==== Task inputs
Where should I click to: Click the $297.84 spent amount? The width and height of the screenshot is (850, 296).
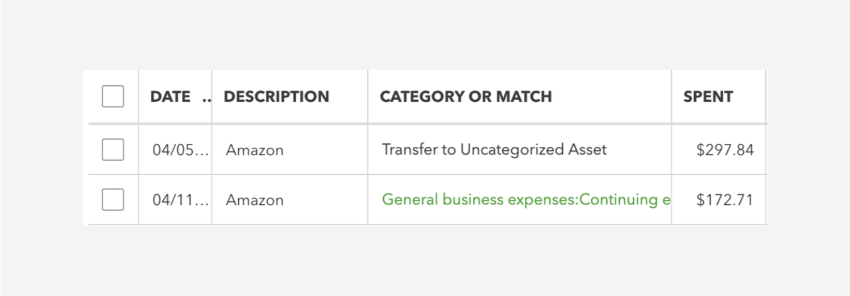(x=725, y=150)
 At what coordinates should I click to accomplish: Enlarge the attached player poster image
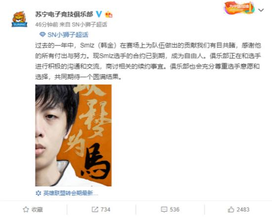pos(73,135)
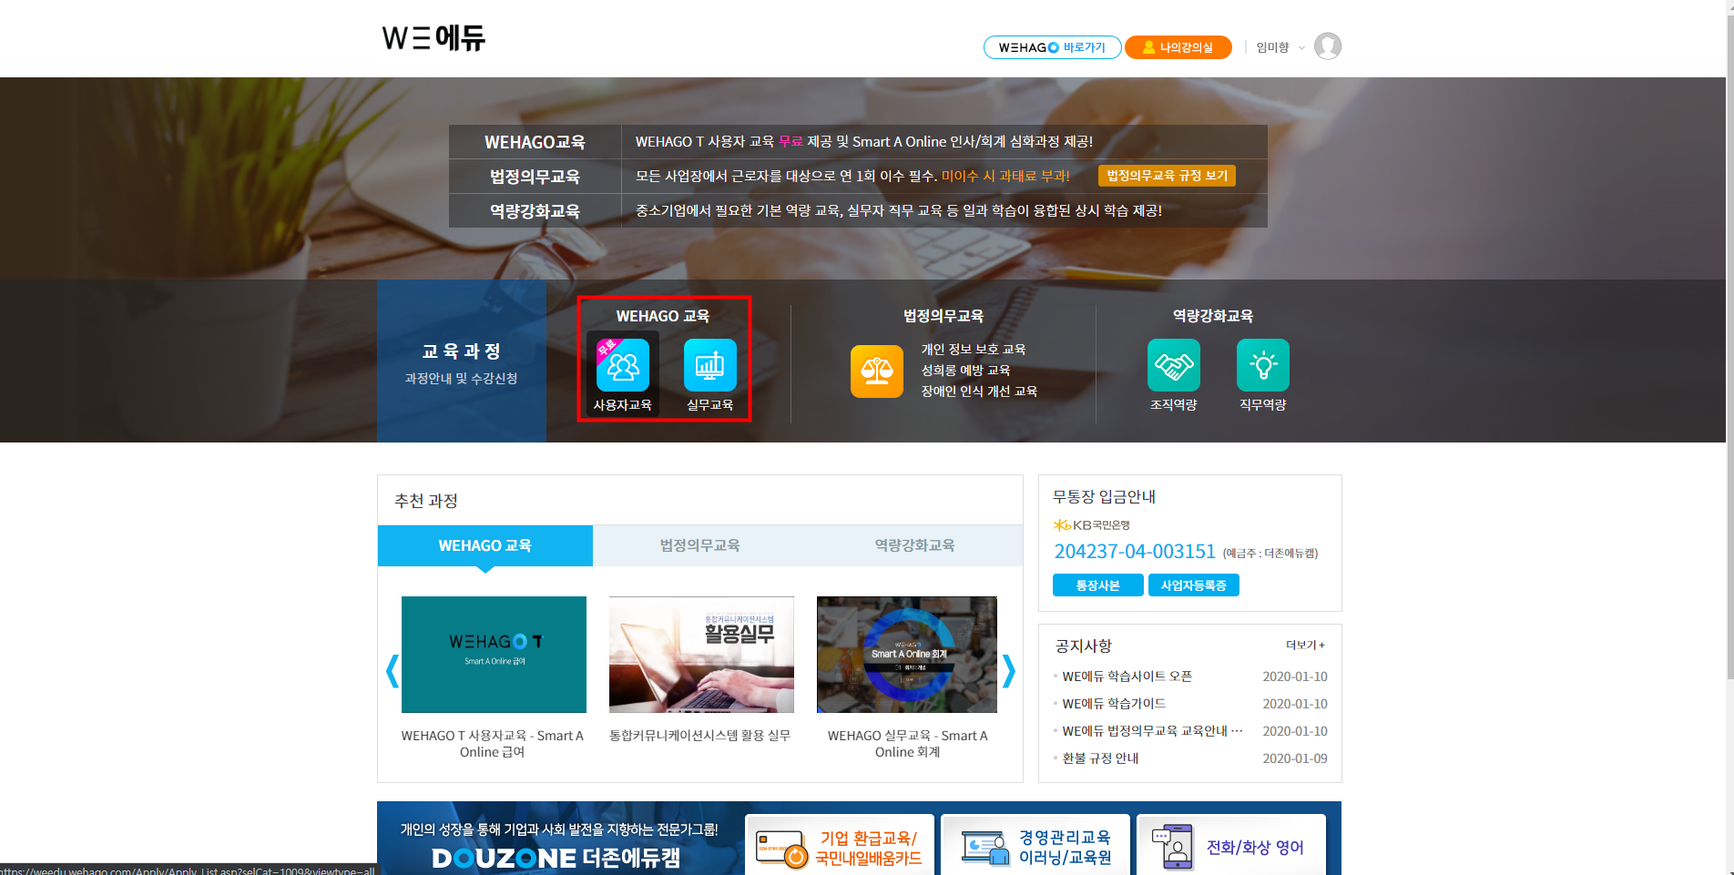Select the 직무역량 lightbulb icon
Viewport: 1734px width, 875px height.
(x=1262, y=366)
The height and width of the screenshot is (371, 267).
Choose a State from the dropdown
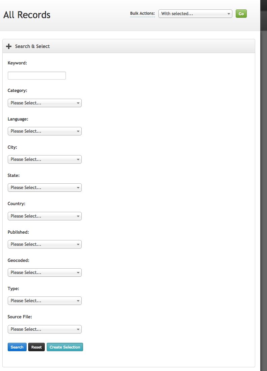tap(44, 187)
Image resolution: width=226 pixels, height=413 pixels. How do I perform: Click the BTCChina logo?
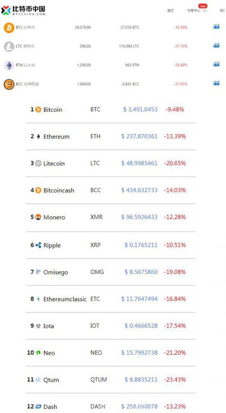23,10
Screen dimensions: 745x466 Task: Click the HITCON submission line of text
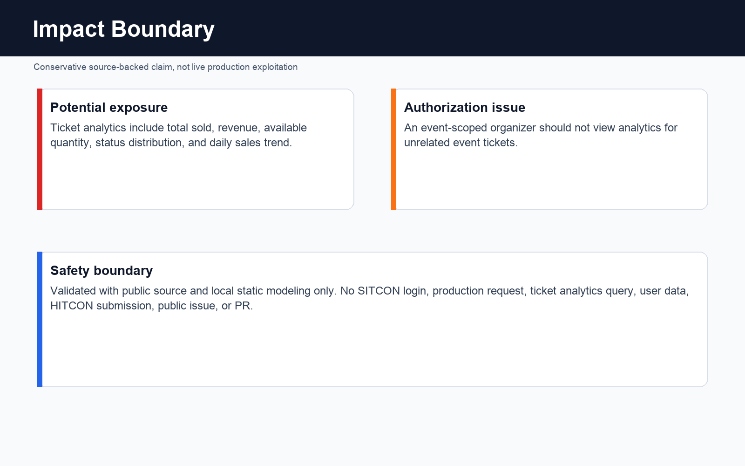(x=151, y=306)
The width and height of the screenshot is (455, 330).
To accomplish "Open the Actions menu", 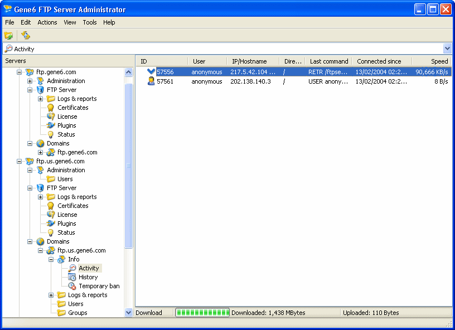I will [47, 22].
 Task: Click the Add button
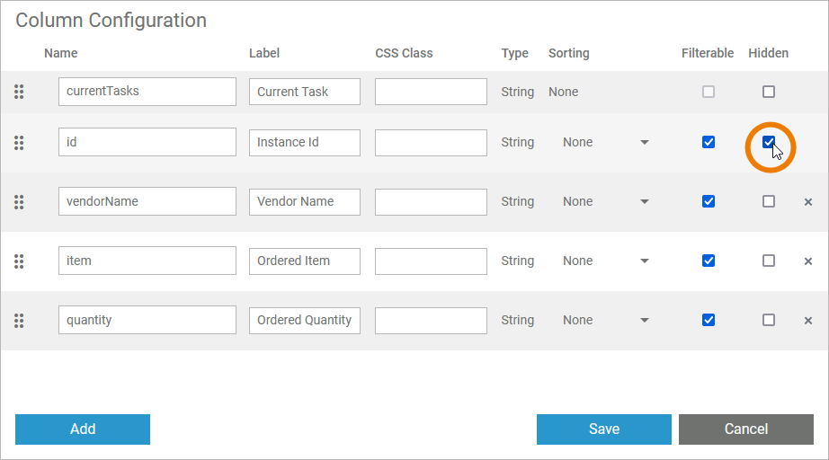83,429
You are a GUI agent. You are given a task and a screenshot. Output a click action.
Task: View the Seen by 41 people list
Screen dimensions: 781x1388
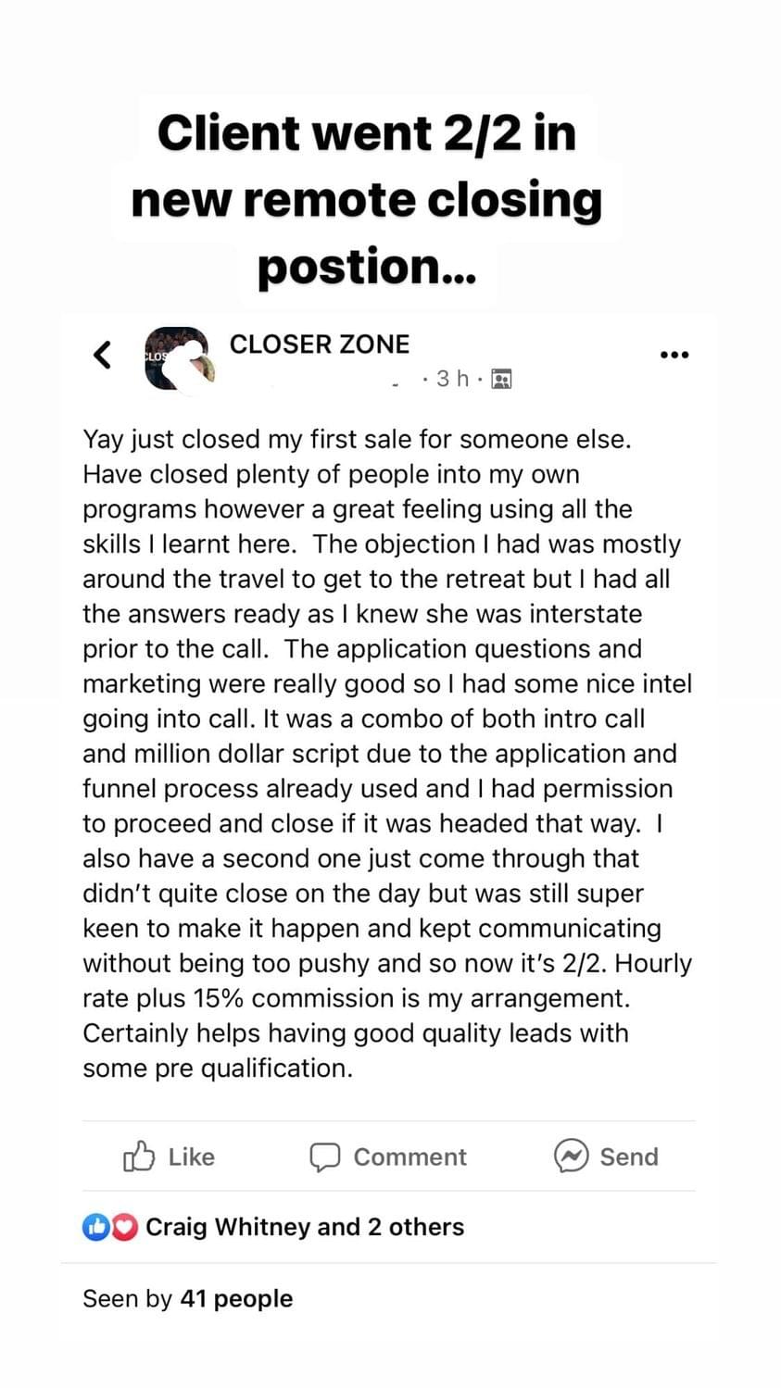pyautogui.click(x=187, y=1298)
========
Required work
Leave out the images and write out the lines above exactly, from the one with "Choose a State from the dropdown" up to and including the one with "The width and height of the screenshot is (455, 330).".

Task response
Choose a State from the dropdown
tap(44, 187)
Image resolution: width=226 pixels, height=413 pixels. How do I perform: Click the BTCChina logo?
23,10
Screen dimensions: 745x466 Task: Click the HITCON submission line of text
(x=151, y=306)
The width and height of the screenshot is (455, 330).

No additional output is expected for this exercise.